* **What is needed**
Copy each entry below exactly as it reads.

* **Data provided**
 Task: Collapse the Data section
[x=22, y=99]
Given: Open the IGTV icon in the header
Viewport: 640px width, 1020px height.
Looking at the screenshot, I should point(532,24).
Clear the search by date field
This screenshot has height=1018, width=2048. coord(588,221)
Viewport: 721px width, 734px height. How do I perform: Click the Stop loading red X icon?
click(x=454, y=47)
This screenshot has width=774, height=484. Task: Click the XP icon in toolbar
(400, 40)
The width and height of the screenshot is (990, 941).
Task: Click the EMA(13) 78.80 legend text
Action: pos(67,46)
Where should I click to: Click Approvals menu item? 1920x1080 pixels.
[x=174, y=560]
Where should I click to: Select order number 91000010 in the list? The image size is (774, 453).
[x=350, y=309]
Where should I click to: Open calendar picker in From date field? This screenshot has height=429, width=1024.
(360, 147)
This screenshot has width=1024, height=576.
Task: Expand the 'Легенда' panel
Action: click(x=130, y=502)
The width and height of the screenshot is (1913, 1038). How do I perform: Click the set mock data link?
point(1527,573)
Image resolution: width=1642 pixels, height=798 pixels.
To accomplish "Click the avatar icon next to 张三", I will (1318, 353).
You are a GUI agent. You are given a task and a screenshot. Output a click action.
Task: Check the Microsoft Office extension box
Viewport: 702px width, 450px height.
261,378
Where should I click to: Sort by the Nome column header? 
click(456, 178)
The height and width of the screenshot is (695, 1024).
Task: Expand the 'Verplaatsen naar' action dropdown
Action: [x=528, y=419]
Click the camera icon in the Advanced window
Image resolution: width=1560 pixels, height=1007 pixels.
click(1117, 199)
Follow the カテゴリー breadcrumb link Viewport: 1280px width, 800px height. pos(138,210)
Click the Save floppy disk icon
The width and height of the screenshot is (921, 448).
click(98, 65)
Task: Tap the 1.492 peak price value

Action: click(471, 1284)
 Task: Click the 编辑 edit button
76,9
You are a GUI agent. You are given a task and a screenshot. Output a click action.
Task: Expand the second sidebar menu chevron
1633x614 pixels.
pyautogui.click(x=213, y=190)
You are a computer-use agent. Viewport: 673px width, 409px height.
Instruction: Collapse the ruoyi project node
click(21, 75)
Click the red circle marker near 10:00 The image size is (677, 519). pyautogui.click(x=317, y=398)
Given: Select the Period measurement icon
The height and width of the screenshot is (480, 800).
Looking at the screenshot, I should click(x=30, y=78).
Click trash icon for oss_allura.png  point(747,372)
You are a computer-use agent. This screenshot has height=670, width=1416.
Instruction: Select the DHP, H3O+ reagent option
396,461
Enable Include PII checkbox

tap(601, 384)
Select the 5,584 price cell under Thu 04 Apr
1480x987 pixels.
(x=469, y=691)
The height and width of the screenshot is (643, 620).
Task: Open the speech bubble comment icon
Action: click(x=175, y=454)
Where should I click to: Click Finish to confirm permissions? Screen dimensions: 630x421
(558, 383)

* **Task response**
 Task: Collapse the Data section
[x=22, y=99]
Given: Open the IGTV icon in the header
Viewport: 640px width, 1020px height.
Looking at the screenshot, I should point(532,24).
Clear the search by date field
This screenshot has height=1018, width=2048. coord(588,221)
Viewport: 721px width, 734px height. How do I perform: Click the Stop loading red X icon?
click(x=454, y=47)
This screenshot has width=774, height=484. Task: Click the XP icon in toolbar
(400, 40)
The width and height of the screenshot is (990, 941).
Task: Click the EMA(13) 78.80 legend text
Action: pos(67,46)
Where should I click to: Click Approvals menu item? 1920x1080 pixels.
[x=174, y=560]
Where should I click to: Select order number 91000010 in the list? The image size is (774, 453).
[x=350, y=309]
Where should I click to: Open calendar picker in From date field? This screenshot has height=429, width=1024.
(360, 147)
This screenshot has width=1024, height=576.
Task: Expand the 'Легенда' panel
Action: click(x=130, y=502)
The width and height of the screenshot is (1913, 1038). How do I perform: Click the set mock data link?
point(1527,573)
Image resolution: width=1642 pixels, height=798 pixels.
To accomplish "Click the avatar icon next to 张三", I will (1318, 353).
You are a GUI agent. You are given a task and a screenshot. Output a click action.
Task: Check the Microsoft Office extension box
Viewport: 702px width, 450px height.
261,378
Where should I click to: Sort by the Nome column header? 
click(456, 178)
The height and width of the screenshot is (695, 1024).
Task: Expand the 'Verplaatsen naar' action dropdown
Action: [x=528, y=419]
Click the camera icon in the Advanced window
Image resolution: width=1560 pixels, height=1007 pixels.
click(1117, 199)
Follow the カテゴリー breadcrumb link Viewport: 1280px width, 800px height. pos(138,210)
Click the Save floppy disk icon
The width and height of the screenshot is (921, 448).
click(98, 65)
Task: Tap the 1.492 peak price value

Action: click(471, 1284)
 Task: Click the 编辑 edit button
76,9
You are a GUI agent. You are given a task and a screenshot. Output a click action.
Task: Expand the second sidebar menu chevron
1633x614 pixels.
pyautogui.click(x=213, y=190)
You are a computer-use agent. Viewport: 673px width, 409px height.
Instruction: Collapse the ruoyi project node
click(21, 75)
Click the red circle marker near 10:00 The image size is (677, 519). pyautogui.click(x=317, y=398)
Given: Select the Period measurement icon
The height and width of the screenshot is (480, 800).
Looking at the screenshot, I should click(x=30, y=78).
Click trash icon for oss_allura.png  point(747,372)
You are a computer-use agent. This screenshot has height=670, width=1416.
Instruction: Select the DHP, H3O+ reagent option
396,461
Enable Include PII checkbox

tap(601, 384)
Select the 5,584 price cell under Thu 04 Apr
1480x987 pixels.
(x=469, y=691)
The height and width of the screenshot is (643, 620).
Task: Open the speech bubble comment icon
Action: click(x=175, y=454)
Where should I click to: Click Finish to confirm permissions? Screen dimensions: 630x421
(558, 383)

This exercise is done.